Diagnostic accuracy of endostatin for malignant pleural effusion: A clinical study and meta-analysis.

BACKGROUND

The diagnosis of malignant pleural effusion (MPE) remains a clinical challenge. Many studies suggest that endostatin is a potential marker for MPE. This study aimed to determine the diagnostic value of endostatin with respect to MPE and to summarize the overall diagnostic performance of endostatin via a meta-analysis.

METHODS

Pleural effusion samples from patients with both malignant and nonmalignant disease were collected, and the pleural levels of endostatin and carcino-embryonic antigen (CEA) were subsequently measured. The diagnostic performances of endostatin and CEA were analyzed via standard receiver operator characteristic curve analysis methods, using the AUC as a measure of accuracy. The overall diagnostic accuracy of endostatin for MPE was summarized through a bivariate meta-analysis with standard method recommended.

RESULTS

Fifty-two patients with MPEs and 64 patients with benign pleural effusions (BPEs) were included this study. Pleural endostatin levels were significantly increased in the setting of MPE compared with BPE (104.78 ± 64.58 vs. 56.81 ± 28.84 ng/ml; p < 0.001). Using a cutoff value of 79.7 ng/ml, the sensitivity and specificity of endostatin in diagnosing MPE were shown to be 51.92% and 85.94%, respectively, and the AUC was 0.747. The combination of endostatin and CEA enhanced diagnostic performance with respect to MPE. In addition to this study, another eight studies were included in this meta-analysis. The pooled diagnostic estimates were 0.69 for sensitivity and 0.78 for specificity.
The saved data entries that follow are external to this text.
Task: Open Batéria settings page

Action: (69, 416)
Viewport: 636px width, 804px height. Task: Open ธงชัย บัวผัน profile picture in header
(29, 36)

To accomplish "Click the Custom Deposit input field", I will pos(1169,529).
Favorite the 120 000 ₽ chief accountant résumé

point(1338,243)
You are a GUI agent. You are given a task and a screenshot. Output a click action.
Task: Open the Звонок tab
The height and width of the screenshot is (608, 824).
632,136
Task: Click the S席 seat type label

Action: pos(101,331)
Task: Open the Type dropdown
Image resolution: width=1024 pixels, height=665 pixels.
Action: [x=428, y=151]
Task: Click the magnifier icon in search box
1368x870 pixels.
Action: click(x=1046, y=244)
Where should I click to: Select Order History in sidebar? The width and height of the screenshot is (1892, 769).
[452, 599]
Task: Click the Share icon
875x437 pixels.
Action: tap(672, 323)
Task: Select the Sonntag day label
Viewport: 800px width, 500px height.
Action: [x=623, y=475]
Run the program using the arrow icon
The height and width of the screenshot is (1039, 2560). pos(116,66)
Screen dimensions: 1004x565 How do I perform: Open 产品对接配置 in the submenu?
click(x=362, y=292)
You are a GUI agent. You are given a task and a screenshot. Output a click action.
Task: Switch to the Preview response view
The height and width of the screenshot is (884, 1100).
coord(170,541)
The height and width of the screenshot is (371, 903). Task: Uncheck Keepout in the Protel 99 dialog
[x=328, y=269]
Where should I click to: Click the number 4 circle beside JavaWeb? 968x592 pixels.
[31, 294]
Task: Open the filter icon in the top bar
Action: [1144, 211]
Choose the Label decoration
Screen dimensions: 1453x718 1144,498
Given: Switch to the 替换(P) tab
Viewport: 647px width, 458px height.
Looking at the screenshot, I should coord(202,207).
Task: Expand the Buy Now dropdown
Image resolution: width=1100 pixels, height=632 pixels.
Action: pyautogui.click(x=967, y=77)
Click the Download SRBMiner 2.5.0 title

The positive likelihood ratio and negative likelihood ratio for endostatin were 3.16 and 0.40, respectively. The diagnostic odds ratio was 7.89, and the AUC of the summary receiver operator characteristic curve was 0.79.

CONCLUSION

Pleural levels of endostatin are increased in the setting of MPE. However, endostatin exhibits a limited efficacy for the diagnosis of MPE and shows a relatively low sensitivity. The assessment of endostatin in combination with CEA may enhance diagnostic accuracy with respect to MPE.